Se da el caso, que en aquellos espíritus más sensibles al ver caer la nieve, parecen estar escuchando una música diferente, una acompasada melodía interior, casi de naturaleza divina, y más propia de los ángeles que de un ser terrenal, una música que armoniza y se acopla con el aura de silencio circundante, entablando así una especie de diálogo con uno mismo.
A su vez, como una ley impuesta por la naturaleza, la caída de los copos de nieve se va compenetrando con el singular canto que los monjes entonan en sus oratorios: el canto gregoriano, del que emana la música y el silencio, la capacidad de meditación y la paz interior, igual que en el interior de las catedrales, que a determinadas horas puede escucharse un armonioso conjunto de voces reverberantes recreando hermosas notas litúrgicas, a la vez que en el exterior del templo los copos – que parecen flotar al ir cayendo como delicadas plumas – brindan una musicalidad a todo aquel que pretenda reconocerla.
El silencio – como hilo conductor – se va imponiendo poco a poco al tiempo que la nieve va dejando huella de su presencia, siendo en el lenguaje poético donde el silencio y la naturaleza van ligados, componen un contrafuerte de lo mundano, de ese mundo ruidoso que rompe la cadencia de los minutos y las horas.

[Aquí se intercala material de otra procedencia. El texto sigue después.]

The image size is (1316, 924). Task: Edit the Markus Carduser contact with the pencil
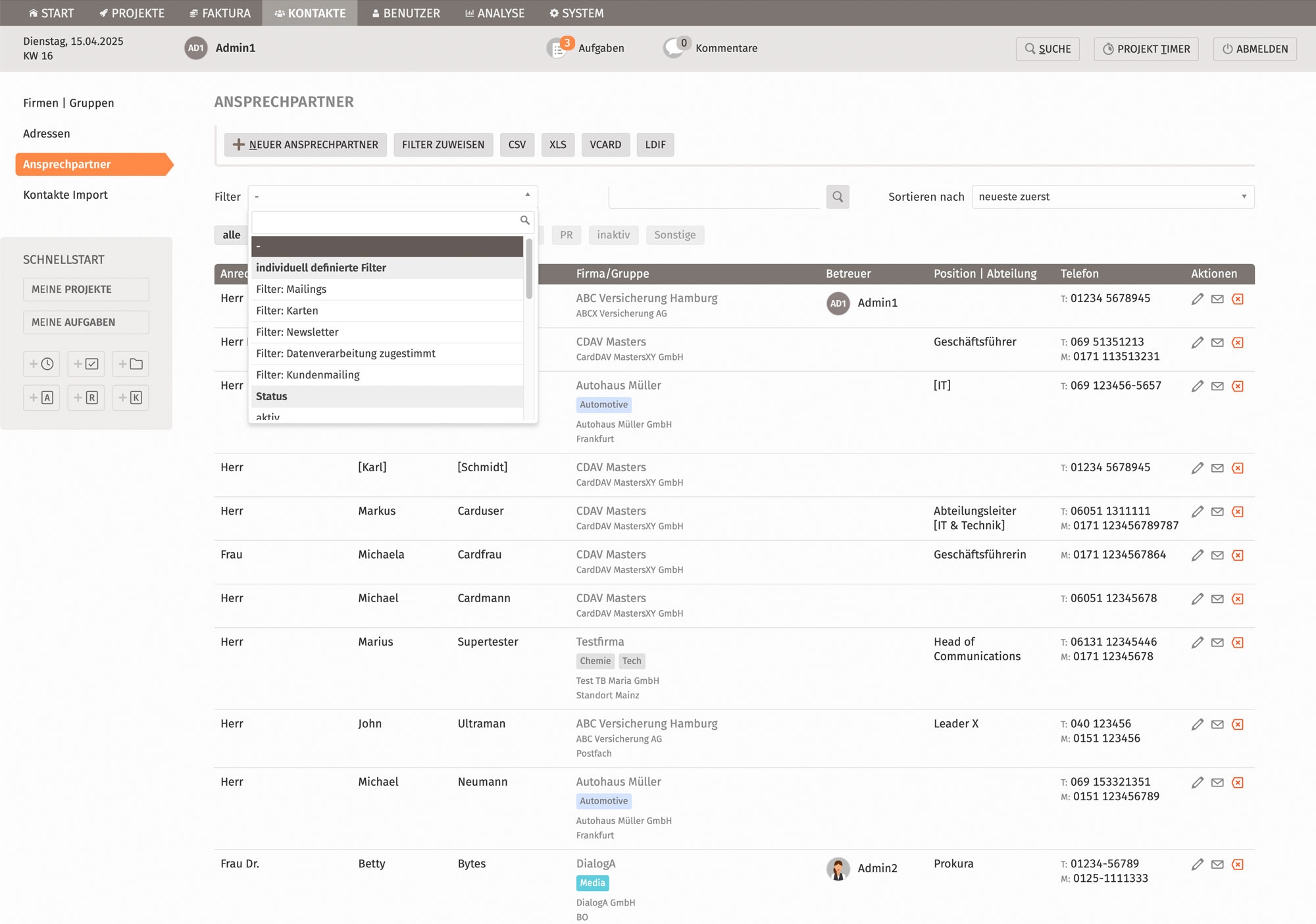pos(1197,511)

Como bien sucede al reinterpretar uno de los poemas más bellos y emotivos de Machado, perteneciente a los campos de Soria: Un mesón en el campo abierto. Nieva sobre el campo y los caminos. En el mesón viven dos viejos: el viejo dormita acurrucado cerca del fuego, mientras que la anciana, inmutable, hila, y de tanto en tanto, se acerca a la ventana y contempla el campo, como si estuviera escuchando pasos sobre la nieve. Sólo el silencio, el silencio que la nieve impone al otro lado del cristal: en su imaginación, aún ve al hijo que duerme su sueño eterno bajo el manto helado, y todavía lo espera.Sin embargo, ello es lo unico que puede hacer, mirar el silencio – como un ilimitado telón blanco – y abandonarse a la hiriente tortura de los sentimientos.

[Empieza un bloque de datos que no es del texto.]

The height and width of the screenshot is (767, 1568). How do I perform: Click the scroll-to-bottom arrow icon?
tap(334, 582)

La nieve, por lo mismo, al ir sepultando la tierra parece detener el trascurso del tiempo y anular sus efectos devastadores sobre todo aquello que toca. Lamentablemente, al irse derritiendo, volvemos a concienciarnos de sus estragos, y de lo breve de la felicidad, así como, de la proximidad de la muerte. A este propósito, es inevitable transcribir el final del relato «Los muertos», de Joyce: «La nieve caía sobre los montes despoblados de árboles, caía suave, sobre cada punto del solitario cementerio. Se almacenaba en las cruces torcidas y en las lápidas, en las lanzas de la pequeña verja. Se oía caer la nieve débilmente a través del universo, caer como el descenso de su último ocaso, sobre todos los vivos y los muertos».

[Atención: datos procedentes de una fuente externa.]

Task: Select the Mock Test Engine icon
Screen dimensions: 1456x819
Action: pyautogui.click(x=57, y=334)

Por último, cabe traer a la memoria a ese hombre sencillo y de hábitos austeros, amante como pocos de la soledad y el silencio, de los paseos sobre la nieve, y que el día de Navidad de 1956 dejó su vida sobre la tierra nevada por la que tantas veces había dejado sus huellas, Robert Walser, el eterno paseante solitario: «Yacer, y congelarse bajo unas ramas de abeto sobre la nieve, !qué espléndido reposo!».